Lands’s holistic approach to CMC treatment encompasses all known, preventable mechanisms of neuron injury and death. The first is a theory of primary infection of the nerve cells by HIV itself. Researchers, however, discovered that often a person can be severely affected by CMC and have very little HIV in the neural tissue. They also found that quantity of dead nerve cells does not correlate with degree of dysfunction.

So scientists began looking for mechanisms that cause neural injury through indirect processes triggered by the presence of HIV. These can be either products of immune system cells such as TNF, which occur naturally but can, in high concentrations, damage the tissue, or compounds produced by the virus itself. This is where CMC research is now focusing -- developing drugs to inhibit the unabated production of these compounds, in addition to reducing the exposure of the central nervous system to HIV via existing antiretroviral drugs.

Other factors also seem to contribute to the likelihood that an HIV positive person will develop CMC. Dr. Harry Hollander, director of the Infectious Disease Specialties Clinic at the University of California at San Francisco, explains that nutritional deficiencies (particularly of vitamin B12), drug and alcohol abuse and possibly age may play a role. Young and old brains seem most susceptible to CMC, explaining its high incidence in children. For older people, the cause may have to do with simultaneous Alzheimer’s disease. “If somebody has a history of drug abuse, is relatively old and nutritionally deficient,” says Hollander, “I would estimate his chance of developing CMC at three to four times higher than somebody with none of those risk factors.”

Nutrient deficiencies are often overlooked as a contributing cause of cognition problems, not to mention wasting and increased susceptibility to opportunistic infections. “Neurologists have long known that chronic infection in someone with vitamin deficiencies -- which most people living with HIV are known to have -- is strongly associated with neurological problems,” writes Lands. “Although most of the dysfunction related to vitamin deficiencies can be reversed in early deficiency stages, there is definitely a time window after which it may no longer be possible to reverse the damage.” Lands cites vitamins B1 (thiamine), B3 (niacin), B12 and folic acid as necessary for normal cognition that are often deficient in people with HIV.

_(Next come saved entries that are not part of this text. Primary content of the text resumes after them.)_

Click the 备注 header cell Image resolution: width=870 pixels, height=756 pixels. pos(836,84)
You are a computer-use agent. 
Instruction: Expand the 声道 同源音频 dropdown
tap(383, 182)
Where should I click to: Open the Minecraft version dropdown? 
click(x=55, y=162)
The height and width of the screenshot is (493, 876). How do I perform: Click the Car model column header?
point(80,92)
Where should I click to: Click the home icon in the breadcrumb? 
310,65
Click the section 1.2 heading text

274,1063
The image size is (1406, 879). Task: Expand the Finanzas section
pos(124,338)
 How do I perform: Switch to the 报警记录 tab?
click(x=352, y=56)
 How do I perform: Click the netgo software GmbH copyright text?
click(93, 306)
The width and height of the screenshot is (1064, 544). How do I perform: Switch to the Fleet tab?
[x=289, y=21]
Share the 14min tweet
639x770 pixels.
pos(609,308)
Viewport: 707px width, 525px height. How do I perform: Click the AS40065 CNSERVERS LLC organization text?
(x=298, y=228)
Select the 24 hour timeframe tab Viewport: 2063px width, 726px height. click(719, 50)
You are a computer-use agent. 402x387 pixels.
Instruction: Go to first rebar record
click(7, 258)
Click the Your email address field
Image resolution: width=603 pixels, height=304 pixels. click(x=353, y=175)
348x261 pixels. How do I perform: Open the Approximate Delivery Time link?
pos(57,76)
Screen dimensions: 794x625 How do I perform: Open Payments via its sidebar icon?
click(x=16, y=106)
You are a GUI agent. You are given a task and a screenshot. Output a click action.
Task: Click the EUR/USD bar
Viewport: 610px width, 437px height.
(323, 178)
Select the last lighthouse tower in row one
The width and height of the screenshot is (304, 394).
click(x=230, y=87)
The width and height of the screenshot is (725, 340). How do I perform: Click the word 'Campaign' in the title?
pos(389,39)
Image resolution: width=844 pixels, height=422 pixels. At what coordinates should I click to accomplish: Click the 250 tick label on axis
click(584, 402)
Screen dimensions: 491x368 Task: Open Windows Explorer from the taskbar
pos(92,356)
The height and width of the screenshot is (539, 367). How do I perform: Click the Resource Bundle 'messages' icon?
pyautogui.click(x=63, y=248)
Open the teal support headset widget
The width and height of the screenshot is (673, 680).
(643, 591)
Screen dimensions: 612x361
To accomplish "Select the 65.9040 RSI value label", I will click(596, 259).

Providing care to a person with CMC may not be an intuitive process. “The most important thing,” Price says, “is that no matter what they look like when their functions have slowed, you should continue to treat them like you would otherwise -- that is, with kindness and patience.” He explains that a person experiencing CMC should not be treated like a child. “You just have to make sure that things are getting through and be patient. Treat them as an adult and give them a chance to reason through and understand things.” And because he or she is having trouble concentrating, it helps to structure things. Post a large calendar with the date and log daily medications on a big board. They may have lost their usual sparkle or spontaneity, but are often still quite capable of reasoning. “You may just have to help them out,” Price emphasizes.

For Aldo Gomez, the hardest part of caring for Ken wasn’t the vomiting or incontinence. It was the agitated behavior and false accusations, like the one about Gomez keeping his friends away from him. But Gomez knew Ken wasn’t lucid: His eyes would glaze over and get that sleepy look. Every so often, though, there were those gratifying moments when, at the height of Gomez’s frustration, Ken would see through the fog and help out.

The reality is that HIV-related cognitive problems are painful for all concerned. By keeping their own humanity intact, caregivers can protect the humanity of those they’re trying to help. And by getting medical tests and available treatments at the earliest sign of symptoms, and making all possible plans for future decision-making, both PWAs and their caregivers can ease the journey -- if it comes -- into dementia.